Ironically, Marty and Wendy were supposed to be at the top of the empire after Navarro had Helen killed off in the final moments of Season 3. Yet it’s still more of the same for Marty. He’s supposed to be in charge, but nope, Wendy is the Byrde who’s really running the joint, although “winning” isn’t happening for anyone on this show. Marty wouldn’t be alive without Wendy pulling strings and showing absolutely no scruples or remorse for her actions, but yup, it’s Wendy’s fault that her own brother is dead. Yet finally, in this season, there’s some comeuppance for her sins.
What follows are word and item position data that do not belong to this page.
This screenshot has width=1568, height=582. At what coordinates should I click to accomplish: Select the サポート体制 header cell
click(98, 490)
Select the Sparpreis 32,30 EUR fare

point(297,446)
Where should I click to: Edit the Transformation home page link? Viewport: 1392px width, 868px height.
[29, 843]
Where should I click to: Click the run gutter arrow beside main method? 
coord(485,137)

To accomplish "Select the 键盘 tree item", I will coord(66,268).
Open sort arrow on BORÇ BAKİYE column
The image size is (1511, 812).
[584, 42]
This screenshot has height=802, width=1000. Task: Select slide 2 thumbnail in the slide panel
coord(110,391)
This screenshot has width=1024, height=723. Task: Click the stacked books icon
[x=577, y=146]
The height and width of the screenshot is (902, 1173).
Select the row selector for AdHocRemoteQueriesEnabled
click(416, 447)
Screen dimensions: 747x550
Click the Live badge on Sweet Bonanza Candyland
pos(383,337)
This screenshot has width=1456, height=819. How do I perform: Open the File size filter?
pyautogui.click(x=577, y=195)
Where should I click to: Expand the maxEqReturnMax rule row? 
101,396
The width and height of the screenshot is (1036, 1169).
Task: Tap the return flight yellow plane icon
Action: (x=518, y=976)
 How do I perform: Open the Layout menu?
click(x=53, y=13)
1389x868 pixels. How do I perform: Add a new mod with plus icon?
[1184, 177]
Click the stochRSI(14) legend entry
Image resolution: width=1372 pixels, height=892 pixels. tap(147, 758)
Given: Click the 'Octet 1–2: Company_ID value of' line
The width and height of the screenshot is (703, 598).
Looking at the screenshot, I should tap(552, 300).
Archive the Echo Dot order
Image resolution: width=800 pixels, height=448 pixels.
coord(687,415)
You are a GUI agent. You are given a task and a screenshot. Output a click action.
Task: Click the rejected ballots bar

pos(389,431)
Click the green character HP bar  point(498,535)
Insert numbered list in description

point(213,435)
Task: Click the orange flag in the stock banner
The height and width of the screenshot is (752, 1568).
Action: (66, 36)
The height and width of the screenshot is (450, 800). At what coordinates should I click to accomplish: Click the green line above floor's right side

Actually, one thing that I really enjoyed about this final Ozark rodeo is that Wendy really has to do some groveling. She’s almost lost all of her humanity at this point in the series, and she’s argued all this time that she’s only defending her family. Make no mistake, though: Wendy Byrde is a fascinating character, but god, she is a terrible, inherently manipulative person with absolutely no moral compass (any Skylar White comparisons have never really worked, so let’s not go there). There was a point, extremely early on, where it was possible to feel sympathy for Wendy’s plight, but there’s no end to the anguish that she causes for everyone. She’s pushed for advances into the Byrde life of crime even while Marty wanted to pull back and play it relatively safe. None of this, of course, even hints at Wendy’s ultimate fate.
Alright, so it’s time to deal with a massive elephant in the room, meaning that I must address how the show teed up this moment (and I ain’t saying jack about Wendy here):
Yup, that moment launched the fourth season, as we saw a few months ago. And we’ve been left to wonder who, if anyone, survives that crash. It didn’t look good, that’s for damn sure, and Ozark leaves no one hanging in the “who” department after the collision. Now, the “why” of the crash, well, that’s more than a little bit confusing. Like I already said, there will be plenty to discuss about how this series ends. For now (and because there are many prohibited happenings that can be discussed later), it’s enough to finish up with this impression: within a show that’s strongly resembled Breaking Bad, there are no “Ozymandias” or “Felina”-grade episodes to be found here. The final flourishes simply aren’t of the Breaking Bad caliber (that’s almost fitting since Better Call Saul will hopefully be carrying that torch in its own final episodes), but overall, this last round is just fine, and shattering enough to still be Ozark without being spectacular.
Netflix’s ‘Ozark’ will come to an end on April 29.